■ WORK INSTRUCTIONS
Restate the records below word for word.
━━━━━ GIVEN DATA
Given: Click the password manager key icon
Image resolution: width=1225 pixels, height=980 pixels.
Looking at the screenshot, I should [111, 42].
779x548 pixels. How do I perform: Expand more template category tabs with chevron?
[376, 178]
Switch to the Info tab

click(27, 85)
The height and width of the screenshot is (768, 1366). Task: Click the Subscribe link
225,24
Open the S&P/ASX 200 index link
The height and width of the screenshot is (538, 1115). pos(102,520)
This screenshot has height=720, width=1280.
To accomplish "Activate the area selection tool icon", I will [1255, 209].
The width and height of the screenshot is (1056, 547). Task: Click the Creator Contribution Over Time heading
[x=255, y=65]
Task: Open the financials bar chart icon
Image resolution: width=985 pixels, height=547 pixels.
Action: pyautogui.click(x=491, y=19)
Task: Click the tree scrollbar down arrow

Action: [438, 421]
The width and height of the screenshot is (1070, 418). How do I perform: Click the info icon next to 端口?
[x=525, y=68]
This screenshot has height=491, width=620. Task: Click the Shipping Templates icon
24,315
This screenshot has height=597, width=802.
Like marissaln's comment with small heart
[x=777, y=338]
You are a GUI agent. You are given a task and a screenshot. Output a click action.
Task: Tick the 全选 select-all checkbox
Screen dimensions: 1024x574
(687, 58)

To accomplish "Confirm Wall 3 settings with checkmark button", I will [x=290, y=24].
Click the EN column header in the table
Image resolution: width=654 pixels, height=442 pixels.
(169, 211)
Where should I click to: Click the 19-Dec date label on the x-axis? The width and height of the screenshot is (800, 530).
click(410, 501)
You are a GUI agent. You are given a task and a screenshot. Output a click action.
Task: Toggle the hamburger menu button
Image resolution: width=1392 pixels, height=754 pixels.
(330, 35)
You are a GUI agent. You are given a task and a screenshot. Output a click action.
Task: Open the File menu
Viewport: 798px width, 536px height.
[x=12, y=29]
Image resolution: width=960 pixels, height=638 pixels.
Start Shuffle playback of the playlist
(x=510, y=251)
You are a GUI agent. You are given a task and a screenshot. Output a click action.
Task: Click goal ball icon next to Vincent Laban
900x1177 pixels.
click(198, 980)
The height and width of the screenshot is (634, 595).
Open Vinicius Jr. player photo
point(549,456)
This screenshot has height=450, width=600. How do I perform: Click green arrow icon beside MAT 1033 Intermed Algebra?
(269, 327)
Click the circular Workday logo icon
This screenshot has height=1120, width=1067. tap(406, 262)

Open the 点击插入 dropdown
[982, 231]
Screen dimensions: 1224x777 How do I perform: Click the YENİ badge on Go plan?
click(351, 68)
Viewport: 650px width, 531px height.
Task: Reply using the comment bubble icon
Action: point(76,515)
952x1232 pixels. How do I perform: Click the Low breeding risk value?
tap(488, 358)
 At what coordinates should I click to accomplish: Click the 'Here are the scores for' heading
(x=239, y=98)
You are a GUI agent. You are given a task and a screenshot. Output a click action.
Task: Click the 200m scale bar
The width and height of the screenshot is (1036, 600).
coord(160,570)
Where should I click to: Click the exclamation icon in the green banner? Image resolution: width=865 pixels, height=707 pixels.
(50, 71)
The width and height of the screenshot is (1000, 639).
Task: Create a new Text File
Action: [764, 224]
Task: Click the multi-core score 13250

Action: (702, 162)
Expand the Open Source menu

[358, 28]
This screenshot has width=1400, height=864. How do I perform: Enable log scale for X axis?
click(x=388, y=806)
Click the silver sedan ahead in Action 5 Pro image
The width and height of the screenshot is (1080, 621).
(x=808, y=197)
━━━━━━━━━━
■ RESULT OF THE TASK
Given: Click the password manager key icon
Image resolution: width=1225 pixels, height=980 pixels.
Looking at the screenshot, I should [111, 42].
779x548 pixels. How do I perform: Expand more template category tabs with chevron?
[376, 178]
Switch to the Info tab

click(27, 85)
The height and width of the screenshot is (768, 1366). Task: Click the Subscribe link
225,24
Open the S&P/ASX 200 index link
The height and width of the screenshot is (538, 1115). pos(102,520)
This screenshot has height=720, width=1280.
To accomplish "Activate the area selection tool icon", I will [1255, 209].
The width and height of the screenshot is (1056, 547). Task: Click the Creator Contribution Over Time heading
[x=255, y=65]
Task: Open the financials bar chart icon
Image resolution: width=985 pixels, height=547 pixels.
Action: pyautogui.click(x=491, y=19)
Task: Click the tree scrollbar down arrow

Action: [438, 421]
The width and height of the screenshot is (1070, 418). How do I perform: Click the info icon next to 端口?
[x=525, y=68]
This screenshot has height=491, width=620. Task: Click the Shipping Templates icon
24,315
This screenshot has height=597, width=802.
Like marissaln's comment with small heart
[x=777, y=338]
You are a GUI agent. You are given a task and a screenshot. Output a click action.
Task: Tick the 全选 select-all checkbox
Screen dimensions: 1024x574
(687, 58)

To accomplish "Confirm Wall 3 settings with checkmark button", I will [x=290, y=24].
Click the EN column header in the table
Image resolution: width=654 pixels, height=442 pixels.
(169, 211)
Where should I click to: Click the 19-Dec date label on the x-axis? The width and height of the screenshot is (800, 530).
click(410, 501)
You are a GUI agent. You are given a task and a screenshot. Output a click action.
Task: Toggle the hamburger menu button
Image resolution: width=1392 pixels, height=754 pixels.
(330, 35)
You are a GUI agent. You are given a task and a screenshot. Output a click action.
Task: Open the File menu
Viewport: 798px width, 536px height.
[x=12, y=29]
Image resolution: width=960 pixels, height=638 pixels.
Start Shuffle playback of the playlist
(x=510, y=251)
You are a GUI agent. You are given a task and a screenshot. Output a click action.
Task: Click goal ball icon next to Vincent Laban
900x1177 pixels.
click(198, 980)
The height and width of the screenshot is (634, 595).
Open Vinicius Jr. player photo
point(549,456)
This screenshot has height=450, width=600. How do I perform: Click green arrow icon beside MAT 1033 Intermed Algebra?
(269, 327)
Click the circular Workday logo icon
This screenshot has height=1120, width=1067. tap(406, 262)

Open the 点击插入 dropdown
[982, 231]
Screen dimensions: 1224x777 How do I perform: Click the YENİ badge on Go plan?
click(351, 68)
Viewport: 650px width, 531px height.
Task: Reply using the comment bubble icon
Action: point(76,515)
952x1232 pixels. How do I perform: Click the Low breeding risk value?
tap(488, 358)
 At what coordinates should I click to accomplish: Click the 'Here are the scores for' heading
(x=239, y=98)
You are a GUI agent. You are given a task and a screenshot. Output a click action.
Task: Click the 200m scale bar
The width and height of the screenshot is (1036, 600).
coord(160,570)
Where should I click to: Click the exclamation icon in the green banner? Image resolution: width=865 pixels, height=707 pixels.
(50, 71)
The width and height of the screenshot is (1000, 639).
Task: Create a new Text File
Action: [764, 224]
Task: Click the multi-core score 13250

Action: (702, 162)
Expand the Open Source menu

[358, 28]
This screenshot has width=1400, height=864. How do I perform: Enable log scale for X axis?
click(x=388, y=806)
Click the silver sedan ahead in Action 5 Pro image
The width and height of the screenshot is (1080, 621).
(x=808, y=197)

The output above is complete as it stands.